HbA1C levels also increased significantly in the first year of the pandemic among kids with type 2 diabetes, with mean levels of 7.8% at diagnosis in the year before the pandemic rising to 10.1% and 9.7% in the first 2 years of the pandemic.
"We did find that there is something else that is causing this increase in type 2 diabetes, and we just need further studies to figure out what other things are contributing, including COVID-19," Bell-Sambataro noted. "At this time, we don't know that there is a true contribution to pathophysiology, but that is something that we'll need to continue to study."
Commenting on the study, Joseph Henske, MD, of the University of Arkansas for Medical Sciences in Little Rock, told that "this study raises a number of questions, including whether COVID-19 itself has an effect on development of type 2 diabetes.

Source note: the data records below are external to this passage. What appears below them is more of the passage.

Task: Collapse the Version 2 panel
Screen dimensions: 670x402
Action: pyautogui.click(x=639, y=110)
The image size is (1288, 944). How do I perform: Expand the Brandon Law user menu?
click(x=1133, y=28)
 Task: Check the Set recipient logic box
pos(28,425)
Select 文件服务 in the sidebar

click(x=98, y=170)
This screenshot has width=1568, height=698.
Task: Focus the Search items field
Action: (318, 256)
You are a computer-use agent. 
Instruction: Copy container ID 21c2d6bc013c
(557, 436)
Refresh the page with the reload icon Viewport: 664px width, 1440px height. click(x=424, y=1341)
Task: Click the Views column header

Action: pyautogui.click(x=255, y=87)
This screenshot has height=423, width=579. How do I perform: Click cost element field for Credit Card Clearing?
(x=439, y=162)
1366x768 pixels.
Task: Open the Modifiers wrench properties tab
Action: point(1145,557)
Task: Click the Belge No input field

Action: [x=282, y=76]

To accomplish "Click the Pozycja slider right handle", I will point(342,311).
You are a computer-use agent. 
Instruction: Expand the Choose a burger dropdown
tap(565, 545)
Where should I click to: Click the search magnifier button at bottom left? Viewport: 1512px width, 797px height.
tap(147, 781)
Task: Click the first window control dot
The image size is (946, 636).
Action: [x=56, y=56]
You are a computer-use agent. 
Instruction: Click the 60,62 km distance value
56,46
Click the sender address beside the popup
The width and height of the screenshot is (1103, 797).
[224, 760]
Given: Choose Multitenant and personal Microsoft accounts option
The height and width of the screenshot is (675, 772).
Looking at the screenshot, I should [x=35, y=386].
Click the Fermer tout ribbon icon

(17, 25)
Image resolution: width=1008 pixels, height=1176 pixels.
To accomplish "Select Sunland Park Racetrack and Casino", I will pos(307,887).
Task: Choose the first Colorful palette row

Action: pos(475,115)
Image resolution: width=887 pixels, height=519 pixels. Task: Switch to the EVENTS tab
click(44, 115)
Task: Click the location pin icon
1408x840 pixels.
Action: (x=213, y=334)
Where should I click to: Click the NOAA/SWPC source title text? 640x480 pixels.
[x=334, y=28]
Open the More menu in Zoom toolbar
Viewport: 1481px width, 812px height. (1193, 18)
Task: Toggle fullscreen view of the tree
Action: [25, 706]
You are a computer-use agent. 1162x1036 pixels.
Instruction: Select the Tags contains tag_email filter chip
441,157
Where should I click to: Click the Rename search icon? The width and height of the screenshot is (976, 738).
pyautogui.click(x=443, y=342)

Also, COVID-19 is not over, it is still here, and that may be having an effect on these children and their risk of diabetes."
About half of the children who were diagnosed with both type 1 and 2 diabetes were girls in all time frames studied. The proportion of Black kids diagnosed also increased from 15% during the year before the pandemic to 27% during the second year of the pandemic. Throughout the study, the children were about 12 years old at diagnosis.
"We must continue to monitor our at-risk youth and have a low threshold to screen for type 2 diabetes in those with genetic risk factors, obesity, and less active lifestyles," Bell-Sambataro said. "The rapid change in the landscape of pediatric diabetes with a growing proportion of type 2 diabetes is an alarming trend that requires additional longitudinal and multicenter studies."
Disclosures
The study was supported by the National Center for Advancing Translational Sciences.
Bell-Sambataro and Henske disclosed no relevant relationships with industry.
Primary Source
ENDO 2023
Bell-Sambataro E, et al "Proportion of type 2 diabetes amongst new diabetes diagnosis in youth continues to increase 12 months after pandemic start" ENDO 2023.